Why Did Nginx Return 403? Uncovering Permissions, UMASK, and Jenkins Pitfalls
This article walks through a real‑world deployment failure where Nginx returned 403 errors, explains Linux file permission bits, the impact of UMASK on generated files, and how Jenkins and Tomcat settings caused the issue, offering step‑by‑step troubleshooting and resolution.
Background
The release system consists of Jenkins invoking a deployment program (code‑named varian ) that builds a Docker image, pushes it to a registry, and updates a container cluster accessed via a load balancer.

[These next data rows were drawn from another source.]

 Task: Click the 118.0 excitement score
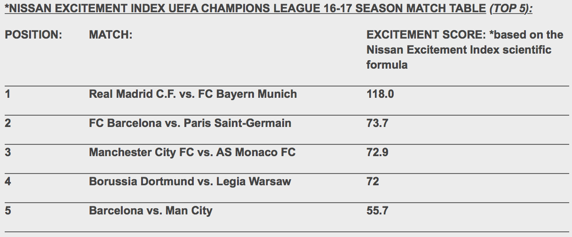point(380,94)
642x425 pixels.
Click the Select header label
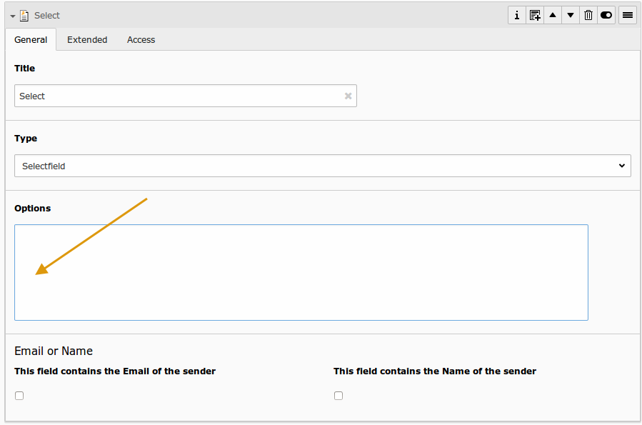[46, 15]
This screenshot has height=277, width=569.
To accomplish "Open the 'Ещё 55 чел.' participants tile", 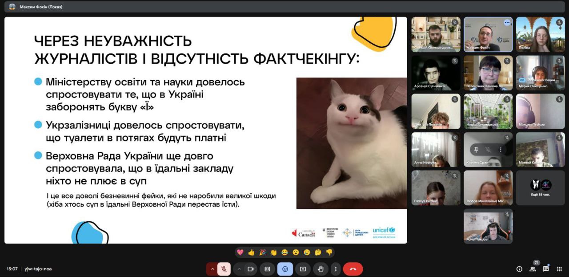I will [540, 188].
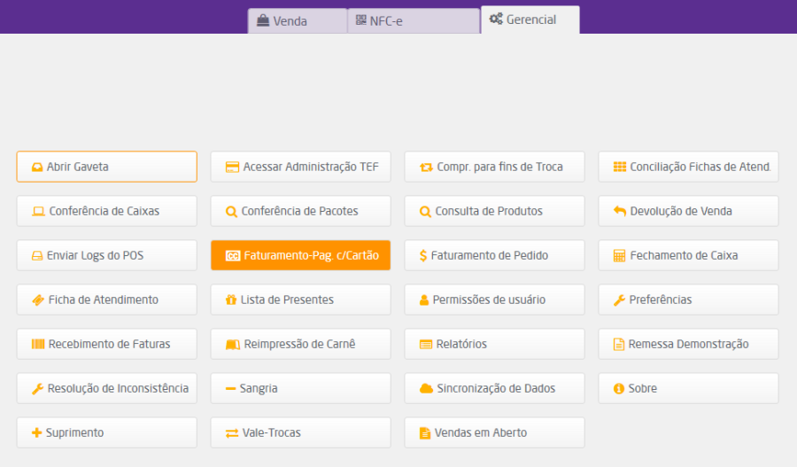Click the calculator icon on Fechamento de Caixa
797x467 pixels.
tap(619, 255)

The original varian was a mix of shell and Python scripts with many compatibility hacks, making the codebase messy. A refactor was undertaken to rewrite varian entirely in Python, modularize functionality, and upgrade Jenkins to the latest version with JDK 1.8.
New environment details:
OS: Debian 8
Language: Python 3.4
JDK 1.8 + Jenkins 2.134
Fault Handling Process
Resolving Nginx 403 Errors
After deploying a static HTML project via Jenkins, the web page loaded without styles because the CSS file returned a 403 status. The browser console showed the failed request.

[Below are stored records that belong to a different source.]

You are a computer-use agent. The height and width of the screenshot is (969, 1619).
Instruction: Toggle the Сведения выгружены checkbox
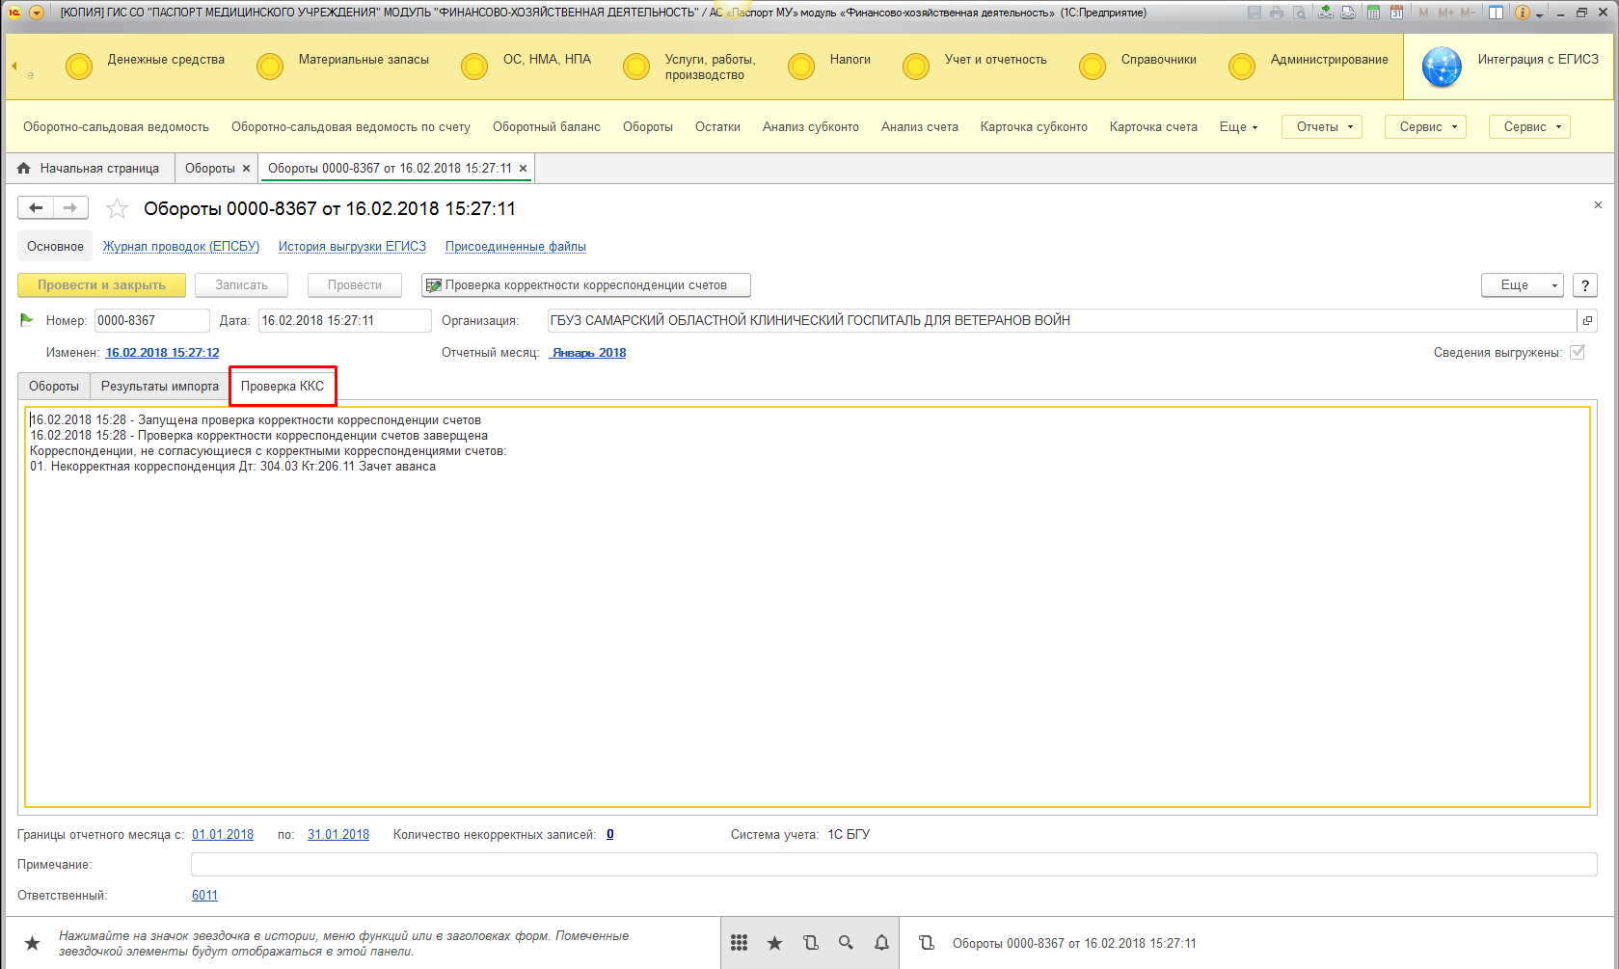pos(1578,352)
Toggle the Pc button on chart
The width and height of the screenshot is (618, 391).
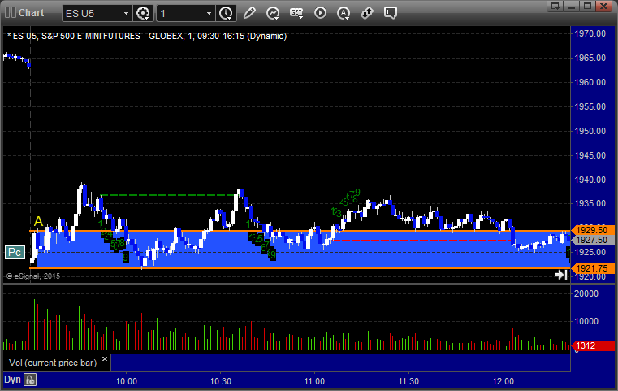click(14, 252)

Typical reasons for Nginx returning 403 include:
IP not in whitelist
Directory listing disabled for a directory request
File owned by a user/group without read permission for the Nginx worker user
Incorrect index directive (e.g., pointing to index.shtml when only index.html exists)
In this case the problem was file permissions: Nginx ran as www-data, but the CSS file was owned by root with no permissions for others.
Understanding Linux File Permissions
-rw-r----- 1 root root 7.9K Jul 24 12:34 csl.cssThe first ten characters represent the permission bits. The first character indicates the file type ( - for regular file, d for directory, l for link). The next nine characters are grouped in threes for owner, group, and others, with r =4, w =2, x =1.
Owner has read/write (rw‑)
Group has read only (r‑‑)
Others have no permissions (---)
Other fields show link count, owner, group, size, modification time, and filename.
Tomcat8 UMASK Issue
Running the deployment script directly from a Linux console produced files with correct permissions, but the same script executed by Jenkins resulted in incorrect permissions.
Investigation revealed that the generated files inherited the UMASK value of the process. Both the root and Jenkins users had a UMASK of 0022, which should yield 644 for files. However, Tomcat8 (the container running Jenkins) changed its default UMASK to 0027, causing the generated CSS file to lack read permission for the Nginx user.
After adjusting Tomcat8’s UMASK back to 0022, the permission problem was resolved.